### TEXTO
A liturgia deste XV domingo do tempo comum
nos presenteia com a narrativa de Lc 10,27-35. É importante contextualizar o ensinamento
de Jesus ao interno da obra lucana. Ele os discípulos encontram-se a caminho de
Jerusalém. A subida do Mestre para a cidade santa, mais do que a destino
geográfico, é uma subida para sua livre e soberana entrega na Cruz. Mas este
objetivo vai, ao longo destes dez capítulos, delineando-se pelas palavras de
Jesus.
Estamos no capítulo 10 do Evangelho segundo
Lucas, e os versículos para esta liturgia são posteriores ao envio dos setenta
e dois discípulos. No caminho de Jerusalém, Jesus propõe aos discípulos um
ensinamento acerca do modo prático de realizar a vontade de Deus, conforme
meditado no domingo anterior. Lucas insere, então, a lição dividida em duas
partes: o diálogo do Jesus com o doutor da lei (“especialista” em Deus e suas
leis / mandamentos), e o relato parabólico do “bom samaritano”.
O diálogo inicia-se com uma pergunta do
especialista na lei: “Mestre, o que devo fazer para ter a vida eterna? (v.25).
A intenção do mestre da lei é muito clara, e nos é revelada pelo evangelista:
interroga a Jesus para pô-lo à prova. O termo grego Peirasmós (ekpeirásôn),
comprova esta intenção. Trata-se de uma armadilha! Ainda que se transpareçam as
“segundas intenções” do doutor da lei, a pergunta em si mesma era muito comum
nos ambientes sinagogais do tempo de Jesus. O discípulo interpelava o mestre
(rabino) da seguinte maneira: “mestre, ensina-nos os caminho da vida para que
possamos merecer a vida futura”. O acento da pergunta está no “fazer” – na
práxis – , o que é muito autêntico e original na cultura bíblica.
Jesus responde à pergunta do doutor com
uma interrogação: “O que está escrito na Lei? Como lês? (v.26). Com isso, o
mestre de Nazaré reorienta o doutor da lei à própria Lei, fazendo-o
comprometer-se com aquilo que ensina aos outros, de modo que o doutor se
enxergue no próprio texto, e no ensinamento nele contido, confronte-se em sua
prática. Na verdade, Jesus aponta para a Lei (Torá = Instrução), porque nela
está contida toda a revelação da vontade do Deus de Israel: uma maneira de
dizer que não há necessidade nem espaço para novas formulações.

Entradas de localização de texto e itens:
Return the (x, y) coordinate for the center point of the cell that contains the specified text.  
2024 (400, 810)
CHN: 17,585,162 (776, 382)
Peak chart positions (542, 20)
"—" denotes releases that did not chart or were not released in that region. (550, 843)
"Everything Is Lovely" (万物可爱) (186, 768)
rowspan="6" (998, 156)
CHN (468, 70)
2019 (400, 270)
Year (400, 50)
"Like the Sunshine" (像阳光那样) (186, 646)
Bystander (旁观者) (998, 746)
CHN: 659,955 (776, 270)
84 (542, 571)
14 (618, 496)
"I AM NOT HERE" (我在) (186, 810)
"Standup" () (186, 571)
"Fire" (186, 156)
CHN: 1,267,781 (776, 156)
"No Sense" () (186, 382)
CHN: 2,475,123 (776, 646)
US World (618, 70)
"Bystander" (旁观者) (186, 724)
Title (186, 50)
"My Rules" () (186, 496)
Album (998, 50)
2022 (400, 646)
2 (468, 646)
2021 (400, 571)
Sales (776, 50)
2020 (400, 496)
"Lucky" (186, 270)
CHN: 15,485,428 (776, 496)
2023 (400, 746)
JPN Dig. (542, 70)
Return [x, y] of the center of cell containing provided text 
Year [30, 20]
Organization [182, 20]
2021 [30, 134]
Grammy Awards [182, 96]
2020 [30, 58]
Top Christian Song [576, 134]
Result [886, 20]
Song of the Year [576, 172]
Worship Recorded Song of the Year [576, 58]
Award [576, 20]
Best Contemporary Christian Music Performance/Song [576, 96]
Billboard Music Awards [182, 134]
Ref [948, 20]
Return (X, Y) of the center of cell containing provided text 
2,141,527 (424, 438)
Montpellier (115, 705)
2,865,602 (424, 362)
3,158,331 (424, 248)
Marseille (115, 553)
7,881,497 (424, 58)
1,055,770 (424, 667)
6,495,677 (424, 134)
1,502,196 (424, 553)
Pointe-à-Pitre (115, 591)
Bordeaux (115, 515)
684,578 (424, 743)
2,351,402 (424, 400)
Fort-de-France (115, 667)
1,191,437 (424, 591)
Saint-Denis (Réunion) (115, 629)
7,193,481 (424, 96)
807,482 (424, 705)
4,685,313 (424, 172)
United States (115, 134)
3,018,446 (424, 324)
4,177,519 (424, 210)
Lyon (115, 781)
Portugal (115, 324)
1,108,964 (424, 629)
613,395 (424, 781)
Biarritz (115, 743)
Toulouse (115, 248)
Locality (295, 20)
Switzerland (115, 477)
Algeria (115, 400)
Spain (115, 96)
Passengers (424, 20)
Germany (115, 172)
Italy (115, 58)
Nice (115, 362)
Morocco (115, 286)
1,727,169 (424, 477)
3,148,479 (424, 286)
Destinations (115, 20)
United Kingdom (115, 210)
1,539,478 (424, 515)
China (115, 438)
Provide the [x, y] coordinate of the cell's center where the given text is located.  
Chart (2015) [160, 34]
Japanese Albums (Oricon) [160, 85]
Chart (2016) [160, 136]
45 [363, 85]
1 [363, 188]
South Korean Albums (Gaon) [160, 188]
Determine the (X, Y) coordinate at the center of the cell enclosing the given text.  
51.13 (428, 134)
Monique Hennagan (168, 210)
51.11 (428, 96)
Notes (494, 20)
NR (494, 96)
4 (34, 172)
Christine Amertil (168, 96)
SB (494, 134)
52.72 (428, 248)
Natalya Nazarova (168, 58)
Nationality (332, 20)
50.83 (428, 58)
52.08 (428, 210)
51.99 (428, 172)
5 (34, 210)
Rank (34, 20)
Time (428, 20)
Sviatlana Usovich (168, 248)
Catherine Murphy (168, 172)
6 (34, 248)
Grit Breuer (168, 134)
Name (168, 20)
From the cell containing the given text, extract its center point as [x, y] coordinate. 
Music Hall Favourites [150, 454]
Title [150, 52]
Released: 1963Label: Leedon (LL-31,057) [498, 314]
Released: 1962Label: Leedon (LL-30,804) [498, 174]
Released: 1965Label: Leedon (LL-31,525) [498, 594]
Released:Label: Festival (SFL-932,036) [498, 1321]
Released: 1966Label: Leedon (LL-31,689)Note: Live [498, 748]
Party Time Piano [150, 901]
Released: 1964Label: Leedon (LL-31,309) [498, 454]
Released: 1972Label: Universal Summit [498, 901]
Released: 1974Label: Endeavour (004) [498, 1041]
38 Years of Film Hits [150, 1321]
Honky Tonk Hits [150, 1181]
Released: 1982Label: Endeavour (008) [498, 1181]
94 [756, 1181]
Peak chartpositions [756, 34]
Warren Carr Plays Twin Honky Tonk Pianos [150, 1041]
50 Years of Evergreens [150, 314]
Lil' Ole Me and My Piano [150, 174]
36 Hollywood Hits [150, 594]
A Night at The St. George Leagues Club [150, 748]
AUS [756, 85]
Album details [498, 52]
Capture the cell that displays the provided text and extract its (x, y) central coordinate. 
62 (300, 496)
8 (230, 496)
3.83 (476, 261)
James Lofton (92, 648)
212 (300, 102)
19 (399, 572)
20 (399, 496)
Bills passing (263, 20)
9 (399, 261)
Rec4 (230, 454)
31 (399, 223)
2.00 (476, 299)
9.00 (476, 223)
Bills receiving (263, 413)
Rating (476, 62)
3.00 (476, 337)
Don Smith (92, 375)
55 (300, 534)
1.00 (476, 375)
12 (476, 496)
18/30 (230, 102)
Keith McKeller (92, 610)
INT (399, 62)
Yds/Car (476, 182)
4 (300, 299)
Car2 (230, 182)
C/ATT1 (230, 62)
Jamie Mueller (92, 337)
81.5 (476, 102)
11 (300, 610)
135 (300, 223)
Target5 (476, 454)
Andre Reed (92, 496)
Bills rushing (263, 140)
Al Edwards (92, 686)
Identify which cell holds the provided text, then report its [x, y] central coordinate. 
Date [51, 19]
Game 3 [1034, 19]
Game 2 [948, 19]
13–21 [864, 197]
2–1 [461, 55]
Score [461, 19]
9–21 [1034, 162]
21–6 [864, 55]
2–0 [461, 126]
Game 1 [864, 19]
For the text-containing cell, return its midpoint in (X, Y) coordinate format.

### TAREFAS ESCRITAS
1 - Liste todas as referências a passagens bíblicas citadas no comentário sobre o Evangelho de Lucas, na forma em que aparecem nele.
2 - Apresente como lista numerada o trecho das entradas que vai do início delas até a linha que contém "region. (550, 843)", com ambas as extremidades incluídas.

### RESPOSTAS
1 -
- Lc 10,27-35
- v.25
- v.26

2 -
1. Return the (x, y) coordinate for the center point of the cell that contains the specified text.  
2. 2024 (400, 810)
3. CHN: 17,585,162 (776, 382)
4. Peak chart positions (542, 20)
5. "—" denotes releases that did not chart or were not released in that region. (550, 843)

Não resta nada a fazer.